▶ Work to be completed: Using the listing below, output only the lines from the one that contains "The image size is (222, 171)." through the one that contains "Click the Verification page heading", inclusive, exactly as given and without images.

▶ Data to process:

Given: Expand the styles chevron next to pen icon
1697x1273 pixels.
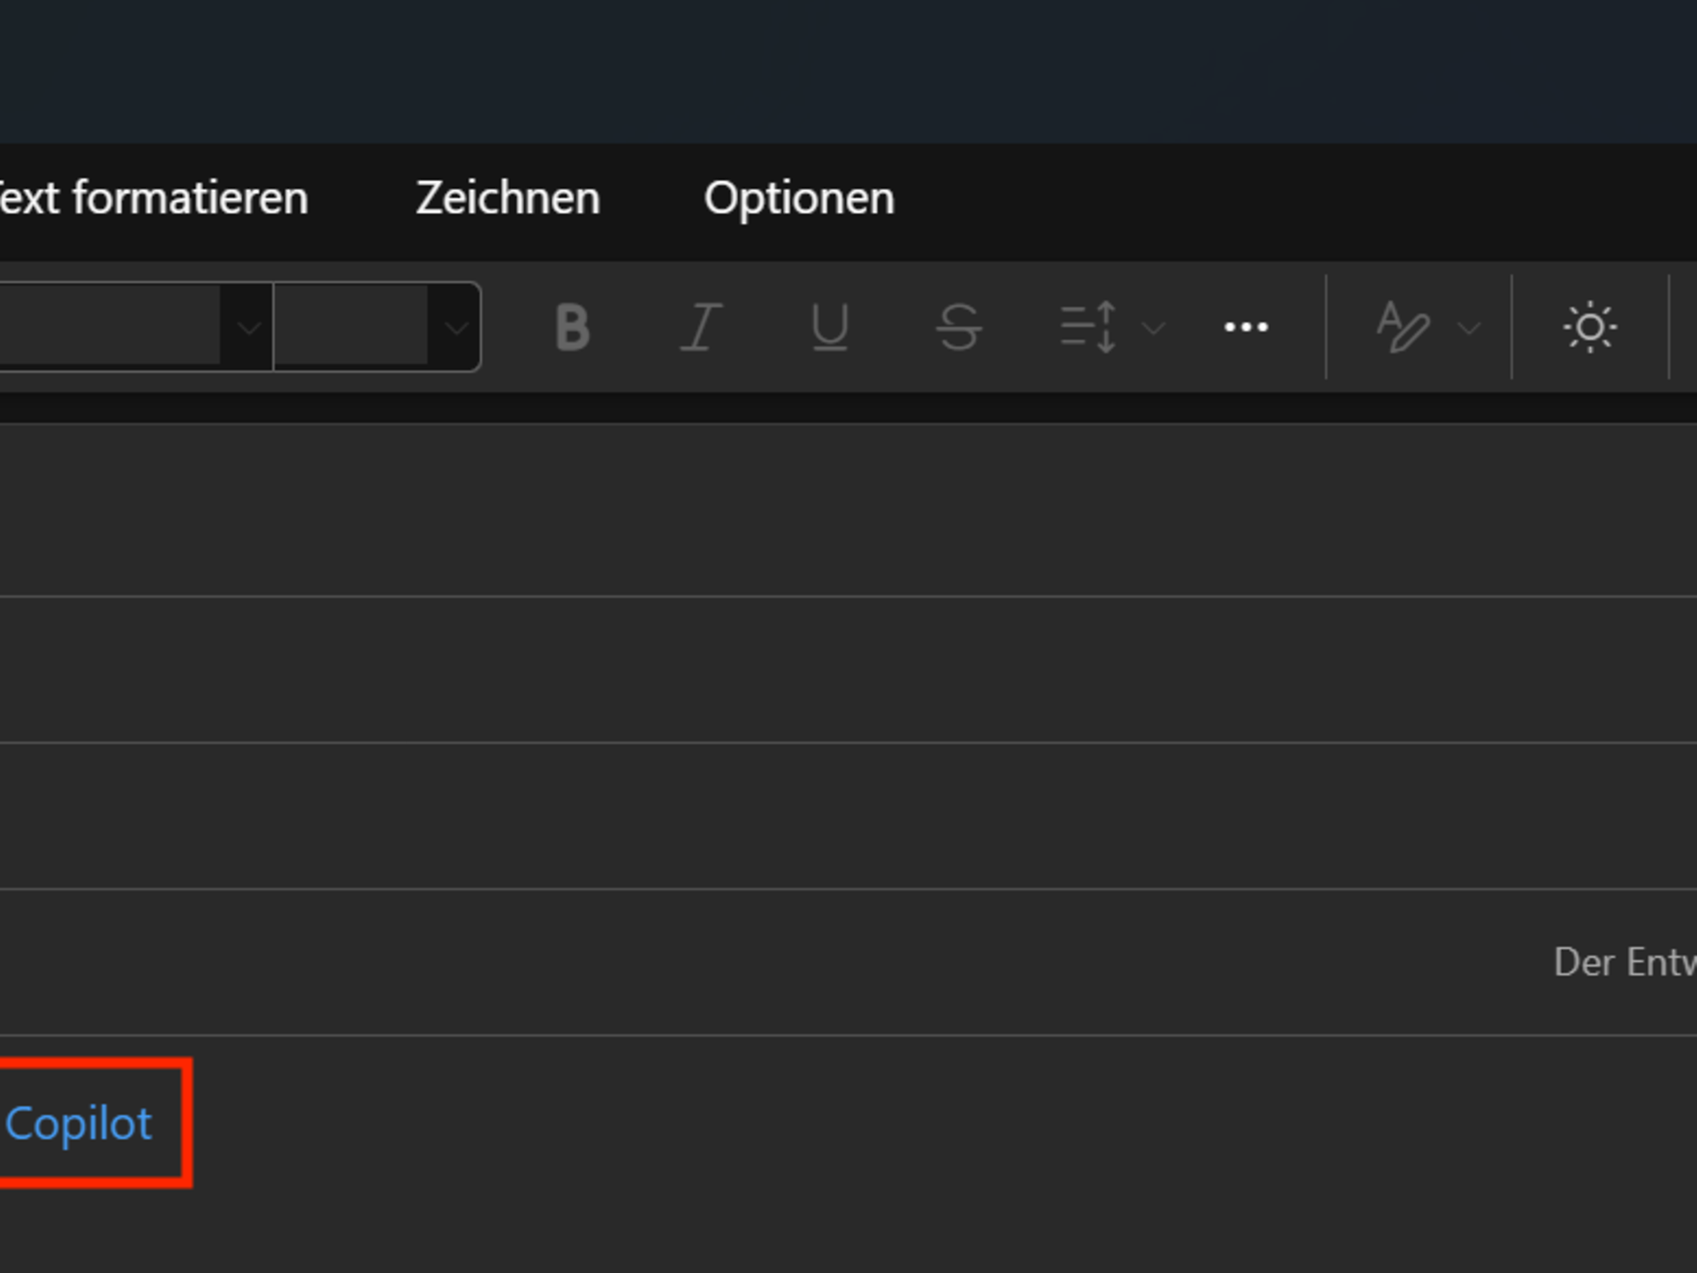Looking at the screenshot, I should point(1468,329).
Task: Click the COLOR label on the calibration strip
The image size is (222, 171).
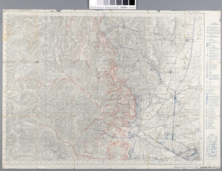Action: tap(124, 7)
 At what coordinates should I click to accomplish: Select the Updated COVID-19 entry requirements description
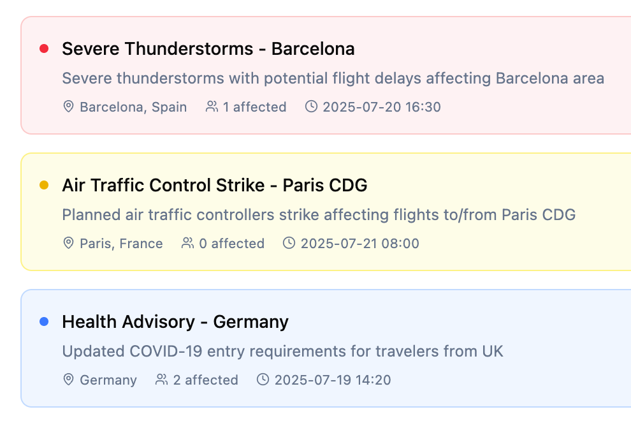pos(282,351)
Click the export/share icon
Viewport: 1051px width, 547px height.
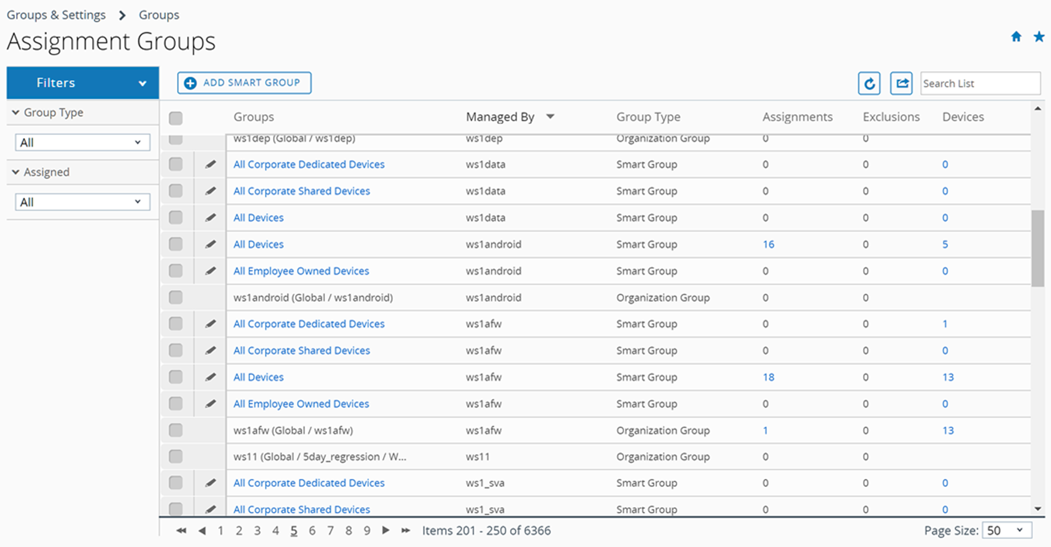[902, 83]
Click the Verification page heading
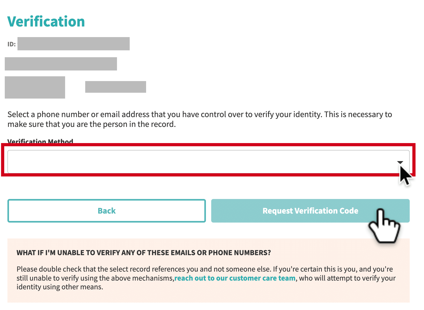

--

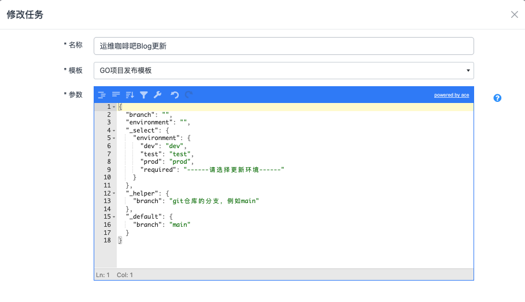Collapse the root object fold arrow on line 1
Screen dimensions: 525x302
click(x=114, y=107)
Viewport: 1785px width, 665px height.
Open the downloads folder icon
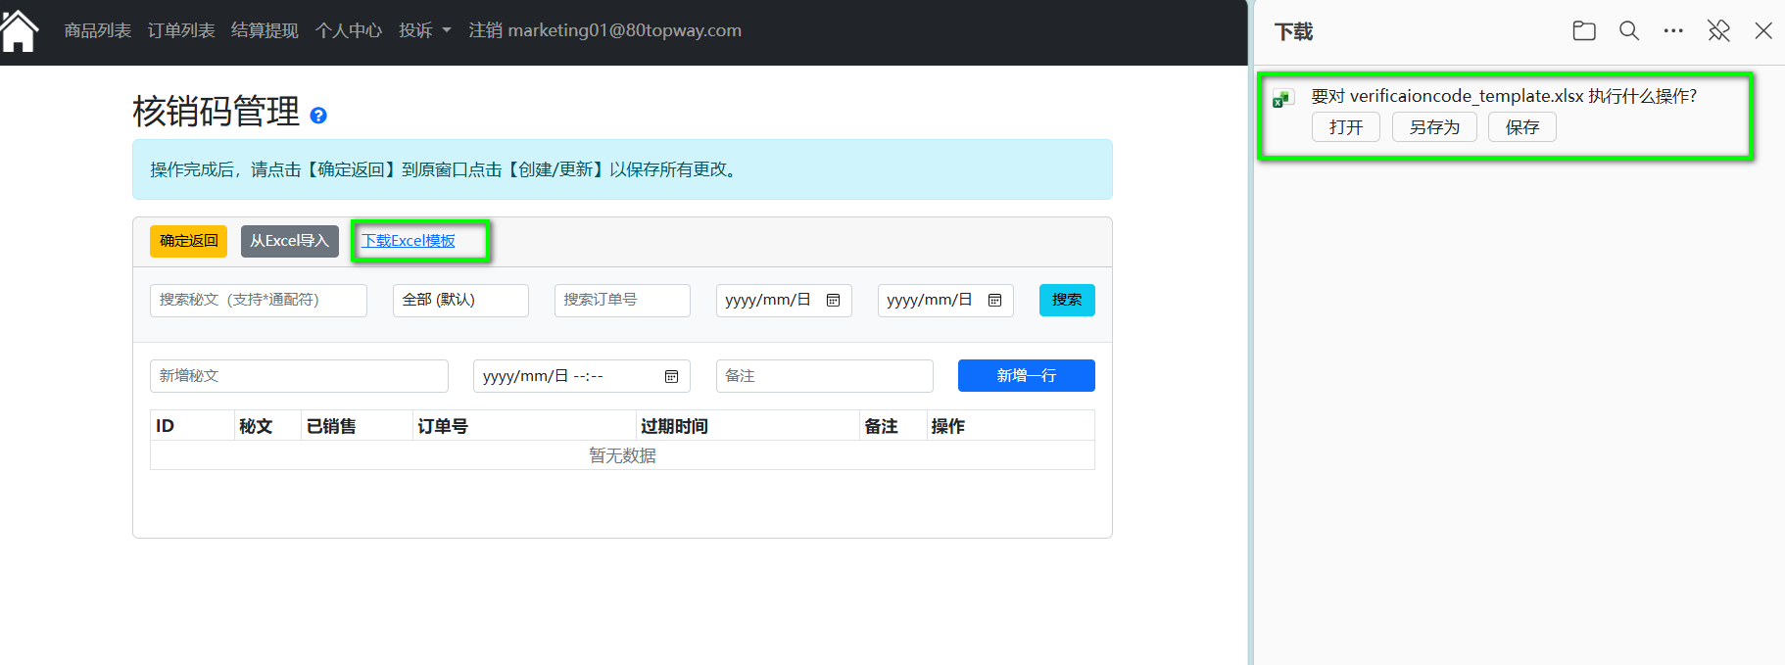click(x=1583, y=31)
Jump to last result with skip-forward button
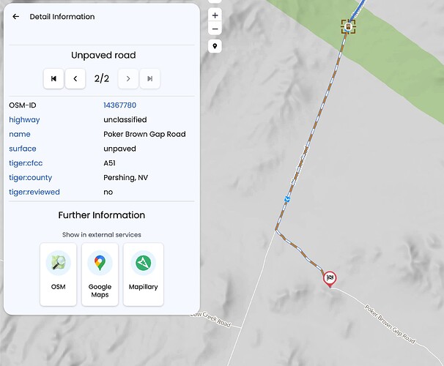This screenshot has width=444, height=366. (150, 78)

▶ Answer:
The image size is (222, 171).
Action: tap(124, 7)
 At what coordinates should I click to accomplish: Select the Updated COVID-19 entry requirements description
pos(282,351)
Click the export/share icon
Viewport: 1051px width, 547px height.
[902, 83]
Click the Verification page heading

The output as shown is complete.